For both the bins, the probability of the ball numbered k to be
selected equals to P(ball-k-selected)=k/SUM(1:N) (in other versions
this can be any given probability distribution)

Simple case:
Having selected 1 ball from the first bin, and 1 ball from
the second bin, i want to find the probability of the ball
having the same number.

If i am correct, the probability for this is SUM(k=1:N) (P(ball-k-selected)^2).

Complex case:
Having selected m balls from the first bin, and m balls from
the second bin, i need the probability of holding at least
one pair of balls with the same number at the end of the
experiment.

Assumption: The selection is without replacement. However, for
simplicity we can assume that the probability of a ball to be selected
remains stable during the experiment, and is given by
P(ball-k-selected)=k/SUM(1:N)

If something is not clear, please let me know.

Thanks in advance for any contributions!

 

[EnumaElish]

Denote integers with lowercase and sets with UPPERCASE. The set of balls in bin i is Ni.

There are C(n, m) = n!/(m!(n-m)!) combinations (subsets) that you can draw from either bin.

Let S1 be a subset of m balls from the 1st bin. Let S2 be the corresponding subset from the 2nd bin. How many subsets of m balls can you form out of the set of the remaining balls in the 2nd bin, S2' = N2\S2? The answer is s2' = |S2'| = C(n-m, m). That's the answer to the question, "for a given S1, how many disjoint subsets of the same size are there?" Since there are C(n,m) ways to construct S1, there are C(n,m)C(n-m,m) ways to construct two disjoint subsets, each with m elements.

Now you need to calculate the probability of obtaining these disjoint subsets.

 

[tacman]

Hello!

To estimate the probability of overlapping in this scenario, we can use the concept of independent events. In the simple case, we have two independent events - selecting a ball from the first bin and selecting a ball from the second bin.
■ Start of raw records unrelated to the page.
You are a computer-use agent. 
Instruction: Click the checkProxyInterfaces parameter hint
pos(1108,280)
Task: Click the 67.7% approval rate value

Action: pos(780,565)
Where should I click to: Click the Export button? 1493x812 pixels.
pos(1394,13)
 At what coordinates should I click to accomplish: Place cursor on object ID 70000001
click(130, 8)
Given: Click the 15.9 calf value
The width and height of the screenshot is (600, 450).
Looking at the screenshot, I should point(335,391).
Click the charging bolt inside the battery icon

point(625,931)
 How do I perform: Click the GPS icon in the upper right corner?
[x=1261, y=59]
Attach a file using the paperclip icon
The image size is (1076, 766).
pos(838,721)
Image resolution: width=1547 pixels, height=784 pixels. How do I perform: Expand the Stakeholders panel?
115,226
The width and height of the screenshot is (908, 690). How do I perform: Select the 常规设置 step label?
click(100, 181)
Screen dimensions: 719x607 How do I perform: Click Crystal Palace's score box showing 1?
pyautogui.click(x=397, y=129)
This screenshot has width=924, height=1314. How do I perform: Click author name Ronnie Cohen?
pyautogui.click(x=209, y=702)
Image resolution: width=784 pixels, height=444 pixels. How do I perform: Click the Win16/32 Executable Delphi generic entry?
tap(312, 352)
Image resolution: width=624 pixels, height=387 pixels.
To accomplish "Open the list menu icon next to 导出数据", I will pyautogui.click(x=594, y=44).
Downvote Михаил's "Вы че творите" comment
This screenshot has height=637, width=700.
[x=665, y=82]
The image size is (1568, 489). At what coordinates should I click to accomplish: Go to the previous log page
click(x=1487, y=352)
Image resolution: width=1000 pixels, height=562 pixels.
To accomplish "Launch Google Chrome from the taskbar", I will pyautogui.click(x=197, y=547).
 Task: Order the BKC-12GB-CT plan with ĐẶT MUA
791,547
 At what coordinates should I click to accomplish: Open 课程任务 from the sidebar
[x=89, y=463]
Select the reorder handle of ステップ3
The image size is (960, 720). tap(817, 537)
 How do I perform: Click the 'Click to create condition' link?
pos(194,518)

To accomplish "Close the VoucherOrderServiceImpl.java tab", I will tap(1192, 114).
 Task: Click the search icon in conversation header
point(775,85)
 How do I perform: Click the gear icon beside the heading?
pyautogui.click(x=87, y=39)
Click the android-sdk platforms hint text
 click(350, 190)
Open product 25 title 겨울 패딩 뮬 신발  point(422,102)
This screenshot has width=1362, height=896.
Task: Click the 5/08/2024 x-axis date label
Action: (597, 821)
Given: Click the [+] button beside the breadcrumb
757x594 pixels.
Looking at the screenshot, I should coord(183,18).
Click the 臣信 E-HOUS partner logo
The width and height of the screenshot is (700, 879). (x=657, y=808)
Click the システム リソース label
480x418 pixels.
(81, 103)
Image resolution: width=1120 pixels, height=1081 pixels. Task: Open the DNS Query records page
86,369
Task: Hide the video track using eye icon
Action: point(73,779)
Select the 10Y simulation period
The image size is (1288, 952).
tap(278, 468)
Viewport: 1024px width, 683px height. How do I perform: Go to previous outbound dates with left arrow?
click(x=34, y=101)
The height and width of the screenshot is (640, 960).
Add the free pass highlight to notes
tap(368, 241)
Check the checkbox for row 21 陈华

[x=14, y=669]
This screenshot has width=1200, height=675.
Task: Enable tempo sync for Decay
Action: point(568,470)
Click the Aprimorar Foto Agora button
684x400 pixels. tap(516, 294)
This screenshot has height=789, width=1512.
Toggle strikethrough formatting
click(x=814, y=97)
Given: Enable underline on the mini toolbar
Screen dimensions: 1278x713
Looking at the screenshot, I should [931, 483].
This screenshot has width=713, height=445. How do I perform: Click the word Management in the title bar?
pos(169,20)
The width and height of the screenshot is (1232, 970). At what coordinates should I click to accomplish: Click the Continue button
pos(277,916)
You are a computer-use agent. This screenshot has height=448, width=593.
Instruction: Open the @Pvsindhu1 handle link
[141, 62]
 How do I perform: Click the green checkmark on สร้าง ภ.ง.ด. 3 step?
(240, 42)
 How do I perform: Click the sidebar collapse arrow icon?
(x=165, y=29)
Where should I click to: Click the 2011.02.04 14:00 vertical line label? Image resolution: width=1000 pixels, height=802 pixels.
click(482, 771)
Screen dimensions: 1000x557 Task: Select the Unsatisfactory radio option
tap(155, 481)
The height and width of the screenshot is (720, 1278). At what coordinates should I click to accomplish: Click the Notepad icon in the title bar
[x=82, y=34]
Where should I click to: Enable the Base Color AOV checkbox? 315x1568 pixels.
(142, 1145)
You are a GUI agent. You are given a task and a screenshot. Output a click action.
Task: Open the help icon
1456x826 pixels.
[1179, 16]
The probability of both events occurring is equal to the product of their individual probabilities. So in this case, the probability of selecting two balls with the same number would be (1/N) * (1/N) = 1/N^2.

In the complex case, we have m independent events - selecting m balls from the first bin and m balls from the second bin. The probability of at least one pair of balls having the same number can be calculated by finding the complement of the probability of no pair of balls having the same number. This can be expressed as 1 - (1-1/N)^m, where (1-1/N)^m represents the probability of not selecting any pairs of balls with the same number.

Overall, the probability of overlapping in this scenario would depend on the value of N and m, as well as the specific probability distribution used. As mentioned in the problem, assuming a uniform distribution, the probability of selecting a ball with a specific number would be proportional to that number. So as N increases, the probability of overlapping would decrease. Similarly, as m increases, the probability of overlapping would also decrease.

I hope this helps clarify the concept of estimating probabilities of overlapping in this scenario. Let me know if you have any further questions or if anything is unclear.